> **Excerpt to read**:

════════════════════

Surely, one way of dealing with this problem is to use a quantified encoding. However, this is a long-term effort planned in #377.

The above code has interesting features. The expression THRESHOLD2 is a constant that is equal to 3 in our example. So it is not clear at all, why we should carry around 1296 potential set elements, while we only care about 3 elements. A short-term solution is to introduce the operator Take that is similar to Set.take in Scala:

TakeSet(S, k) ==
   IF Cardinality(S) >= k
   THEN CHOOSE T \in SUBSET S: Cardinality(T) = k
   ELSE {}

Obviously, we don't want to use the above reference implementation. Actually, the above code would not solve the problem of the combinatorial explosion. Most likely, it will even make it worse at the SMT level. However, we can write a custom implementation that introduces k constants in the memory arena and SMT. This will dramatically reduce the number of constraints.

════════════════════

> **Listed entries**:
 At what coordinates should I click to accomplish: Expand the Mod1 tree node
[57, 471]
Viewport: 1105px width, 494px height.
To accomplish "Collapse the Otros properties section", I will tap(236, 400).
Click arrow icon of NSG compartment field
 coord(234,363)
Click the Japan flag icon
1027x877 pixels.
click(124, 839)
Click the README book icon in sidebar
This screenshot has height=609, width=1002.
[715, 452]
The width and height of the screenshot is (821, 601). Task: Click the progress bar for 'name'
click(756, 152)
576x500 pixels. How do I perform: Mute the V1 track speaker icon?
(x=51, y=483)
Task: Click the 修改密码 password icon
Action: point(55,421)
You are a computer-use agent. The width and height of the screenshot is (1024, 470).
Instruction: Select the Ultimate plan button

════════════════════

> **Short problem A**: According to the passage about the TakeSet operator, what value does THRESHOLD2 equal in the example?
> **Short problem B**: Retype the passage about the TakeSet operator between "Obviously, we don't" and "number of constraints.", inclusive.
> **Short problem C**: Write what comes next in the passage about the TakeSet operator, starting after its last sentence.

> **Response A**: 3

> **Response B**:
Obviously, we don't want to use the above reference implementation. Actually, the above code would not solve the problem of the combinatorial explosion. Most likely, it will even make it worse at the SMT level. However, we can write a custom implementation that introduces k constants in the memory arena and SMT. This will dramatically reduce the number of constraints.

> **Response C**:
lemmy commented 3 years ago

The TLA+ definition of TakeSet could be added to https://github.com/tlaplus/CommunityModules/blob/57e173e41930ae4c8a3301d6a0f078717cc8d470/modules/FiniteSetsExt.tla#L43-L57

konnov commented 3 years ago

Yep. I thought about using kSubset but it produces a whole set of subsets. Do you like me to create a PR in Community modules?

konnov commented 3 years ago

On a second thought, I probably do not want to use CHOOSE there, as we need non-determinism. Maybe there is no way around using kSubset.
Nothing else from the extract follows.